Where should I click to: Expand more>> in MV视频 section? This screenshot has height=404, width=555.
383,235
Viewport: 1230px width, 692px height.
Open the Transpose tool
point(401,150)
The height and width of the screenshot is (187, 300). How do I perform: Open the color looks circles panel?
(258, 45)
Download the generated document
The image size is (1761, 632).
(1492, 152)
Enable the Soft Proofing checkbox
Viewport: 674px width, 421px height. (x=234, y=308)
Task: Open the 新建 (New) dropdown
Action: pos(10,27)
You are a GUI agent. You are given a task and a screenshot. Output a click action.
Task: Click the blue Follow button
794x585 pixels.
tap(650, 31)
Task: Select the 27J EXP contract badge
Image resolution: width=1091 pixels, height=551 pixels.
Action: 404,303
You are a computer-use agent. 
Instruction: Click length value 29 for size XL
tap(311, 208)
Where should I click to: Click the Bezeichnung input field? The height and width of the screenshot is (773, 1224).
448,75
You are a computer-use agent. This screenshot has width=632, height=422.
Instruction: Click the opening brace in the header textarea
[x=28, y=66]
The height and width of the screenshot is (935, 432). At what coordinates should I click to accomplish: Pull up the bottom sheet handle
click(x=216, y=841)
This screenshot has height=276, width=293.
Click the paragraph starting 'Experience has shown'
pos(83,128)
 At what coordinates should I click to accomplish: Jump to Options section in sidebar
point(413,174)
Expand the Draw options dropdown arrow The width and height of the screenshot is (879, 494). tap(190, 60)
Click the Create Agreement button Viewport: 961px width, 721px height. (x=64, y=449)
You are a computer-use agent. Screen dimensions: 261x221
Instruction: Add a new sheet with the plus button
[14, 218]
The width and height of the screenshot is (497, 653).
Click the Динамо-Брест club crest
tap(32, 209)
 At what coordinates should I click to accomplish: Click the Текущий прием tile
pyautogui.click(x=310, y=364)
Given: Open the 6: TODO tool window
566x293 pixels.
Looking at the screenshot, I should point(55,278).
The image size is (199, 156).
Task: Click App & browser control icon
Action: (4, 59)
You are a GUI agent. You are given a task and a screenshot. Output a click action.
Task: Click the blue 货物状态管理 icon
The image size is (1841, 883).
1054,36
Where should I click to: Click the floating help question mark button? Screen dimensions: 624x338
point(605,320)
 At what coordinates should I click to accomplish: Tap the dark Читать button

◇ ◇ ◇

• What you have to do: Among the lines above, find those with the string "computer" and copy them.

• Answer to this task:
You are a computer-use agent. 
You are a computer-use agent. This screenshot has width=632, height=422.
You are a computer-use agent. Screen dimensions: 261x221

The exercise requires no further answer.